Synapse formation in delayed rescue sop. (a) A summary of the experimental paradigm, showing events related to the synapse development and manipulations along the developmental time course. Numbers indicate days post fertilization (hours post fertilization in parentheses). Dashed lines indicate periods when zebrafish embryos are immotile, and solid lines indicate stages when embryos exhibit mobility. Timing of motor neuron axon innervation (red), AChR expression (green) and RU486 application (purple) are indicated by boxes and arrows. (b) δ2YFP (top), αBTX (middle) and merged (bottom) in the trunk region of a 4 dpf delayed rescue sop are shown. (c) Time-lapse images of axons (red) and AChRs (yellow) in vivo from delayed rescue sop embryos.
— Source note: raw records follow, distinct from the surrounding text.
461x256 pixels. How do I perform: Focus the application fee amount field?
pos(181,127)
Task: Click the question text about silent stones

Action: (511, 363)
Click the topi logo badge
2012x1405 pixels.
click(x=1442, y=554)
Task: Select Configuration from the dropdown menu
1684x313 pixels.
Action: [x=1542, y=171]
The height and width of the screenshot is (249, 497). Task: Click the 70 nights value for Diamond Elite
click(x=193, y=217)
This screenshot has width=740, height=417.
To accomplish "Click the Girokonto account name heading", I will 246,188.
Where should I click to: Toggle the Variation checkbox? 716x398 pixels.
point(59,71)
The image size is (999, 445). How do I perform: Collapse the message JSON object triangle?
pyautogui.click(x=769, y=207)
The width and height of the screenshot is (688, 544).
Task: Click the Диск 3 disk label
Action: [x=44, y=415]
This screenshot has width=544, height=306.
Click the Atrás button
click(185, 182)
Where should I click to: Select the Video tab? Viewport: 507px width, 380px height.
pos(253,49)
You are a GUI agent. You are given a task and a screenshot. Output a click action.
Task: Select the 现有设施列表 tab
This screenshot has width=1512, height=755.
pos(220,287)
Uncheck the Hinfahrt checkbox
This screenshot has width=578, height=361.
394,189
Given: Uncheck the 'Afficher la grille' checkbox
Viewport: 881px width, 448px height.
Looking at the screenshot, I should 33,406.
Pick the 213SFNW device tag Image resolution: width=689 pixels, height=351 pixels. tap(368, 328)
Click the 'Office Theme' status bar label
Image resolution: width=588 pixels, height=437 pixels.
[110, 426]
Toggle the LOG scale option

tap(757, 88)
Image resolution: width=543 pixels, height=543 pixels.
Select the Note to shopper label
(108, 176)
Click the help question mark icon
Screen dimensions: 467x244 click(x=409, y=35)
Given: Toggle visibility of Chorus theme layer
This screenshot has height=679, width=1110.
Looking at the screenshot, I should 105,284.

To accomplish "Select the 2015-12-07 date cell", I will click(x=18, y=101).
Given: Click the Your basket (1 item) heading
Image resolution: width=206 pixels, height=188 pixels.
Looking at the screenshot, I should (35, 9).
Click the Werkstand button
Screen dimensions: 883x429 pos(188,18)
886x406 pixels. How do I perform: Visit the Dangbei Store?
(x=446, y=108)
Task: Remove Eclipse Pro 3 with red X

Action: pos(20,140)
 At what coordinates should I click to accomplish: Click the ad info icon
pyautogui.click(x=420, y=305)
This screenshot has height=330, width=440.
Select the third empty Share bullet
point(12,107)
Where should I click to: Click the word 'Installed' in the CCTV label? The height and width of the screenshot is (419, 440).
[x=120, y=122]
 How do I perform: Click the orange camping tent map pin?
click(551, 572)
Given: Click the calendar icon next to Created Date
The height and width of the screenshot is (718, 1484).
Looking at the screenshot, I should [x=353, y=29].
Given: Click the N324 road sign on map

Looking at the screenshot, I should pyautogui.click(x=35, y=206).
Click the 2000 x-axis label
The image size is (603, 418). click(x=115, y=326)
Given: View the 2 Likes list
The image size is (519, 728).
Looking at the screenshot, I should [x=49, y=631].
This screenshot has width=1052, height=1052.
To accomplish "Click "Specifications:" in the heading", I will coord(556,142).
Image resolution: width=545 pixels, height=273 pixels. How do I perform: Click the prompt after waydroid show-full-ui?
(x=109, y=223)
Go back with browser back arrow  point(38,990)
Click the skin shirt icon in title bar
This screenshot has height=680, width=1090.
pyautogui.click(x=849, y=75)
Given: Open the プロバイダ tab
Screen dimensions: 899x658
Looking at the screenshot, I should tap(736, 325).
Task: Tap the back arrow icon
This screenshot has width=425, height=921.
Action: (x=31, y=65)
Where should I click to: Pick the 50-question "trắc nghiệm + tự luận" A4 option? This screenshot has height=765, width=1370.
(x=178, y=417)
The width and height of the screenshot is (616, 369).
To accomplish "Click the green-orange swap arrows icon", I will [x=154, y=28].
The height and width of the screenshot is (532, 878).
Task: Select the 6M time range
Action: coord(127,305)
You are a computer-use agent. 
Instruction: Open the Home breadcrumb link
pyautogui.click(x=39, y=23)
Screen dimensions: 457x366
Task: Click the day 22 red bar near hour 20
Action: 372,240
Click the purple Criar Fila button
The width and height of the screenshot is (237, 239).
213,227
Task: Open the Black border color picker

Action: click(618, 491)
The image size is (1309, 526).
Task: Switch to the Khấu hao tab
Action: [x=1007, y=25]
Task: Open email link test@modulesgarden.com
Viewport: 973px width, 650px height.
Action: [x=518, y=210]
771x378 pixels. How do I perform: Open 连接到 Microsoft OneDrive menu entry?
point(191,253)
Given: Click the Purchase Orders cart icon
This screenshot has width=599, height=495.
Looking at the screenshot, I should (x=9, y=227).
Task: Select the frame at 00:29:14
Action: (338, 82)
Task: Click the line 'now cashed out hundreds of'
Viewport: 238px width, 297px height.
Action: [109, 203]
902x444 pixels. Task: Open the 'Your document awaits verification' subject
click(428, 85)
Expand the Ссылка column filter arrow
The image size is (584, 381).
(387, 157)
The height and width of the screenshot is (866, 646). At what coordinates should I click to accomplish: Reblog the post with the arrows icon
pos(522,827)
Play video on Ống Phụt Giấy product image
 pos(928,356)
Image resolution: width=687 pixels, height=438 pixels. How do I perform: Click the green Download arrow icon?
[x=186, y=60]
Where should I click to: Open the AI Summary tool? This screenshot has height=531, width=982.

In the 52 hpf panel, lateral line axons (circled) and motor neuron trunks (arrows) are visualized. Motor neuron terminals are indicated by arrowheads. In the 60.3 hpf panel, the first expressed AChR clusters are detected, indicated by arrowheads. (d) Analysis of fluorescence intensity of identified regions with AChR clusters in delayed rescue sop. Fluorescence from the marked regions of interest (labeled 1–10) was measured and plotted against hours post fertilization. RU486 was applied at 48 hpf, before the measurement of fluorescence started. Scale bars: 50 µm.

Locomotion of delayed rescue sop. (a) Nerve terminals visualized by anti-SV2 antibody that overlap with the postsynaptic AChRs visualized by αBTX, in wild type and delayed rescued sop embryos at 5 dpf. Scale bar, 50 µm. (b) anti-SV2 antibody staining at 2 dpf, in wild type and in delayed rescue sop before AChR induction. (c) Escape behaviors in wild type and delayed rescue sop at 3 and 5 dpf in response to tactile stimuli. Kinematics for representative traces of 5 larvae are shown for the initial 150 ms of response. Each trace represents a different larva. Body angles are shown in degrees with 0 indicating a straight body, and positive and negative values indicating body bends in opposite directions. Inlaid images of representative larva for each group show superimposed frames of complete escape response and indicate the duration of movement in ms. (d) Maximum turn angle, swim duration and distance traveled were calculated for each group of fish (n = 10 per group) at 3, 4, and 5 dpf. Maximum turn angle is defined as the strongest body angle the larva makes in its initial turn (C-bend) away from the stimulus. Swim duration is defined as the length of time the larva swims following the stimulus until returning to a resting state. Distance traveled is defined as the distance between locations of the head at the start and the end of the swimming.

Induction of AChR in muscle cells by RU486. a, The scheme of the DNA construct employed for the RU486-inducible system. α-actin promoter drives the expression of a fusion protein⁴: LexA^DBD+PR^LBD+p65^AD. LexA^DBD is a DNA-binding region of the bacterial LexA protein. PR^LBD is a ligand binding domain of the human progesterone receptor. p65^AD is the activation domain of the human p65. The δ2YFP gene is downstream of the LexA operator fused to the minimal 35S promoter from Cauliflower Mosaic Virus⁴. When RU486 binds to the fusion protein, it binds to the LexA operator and drives the expression of δ2YFP. b, The expression of AChRs induced by the RU-486 application. YFP tagged to the AChR was observed in the trunk muscle region. Scale: 1 mm.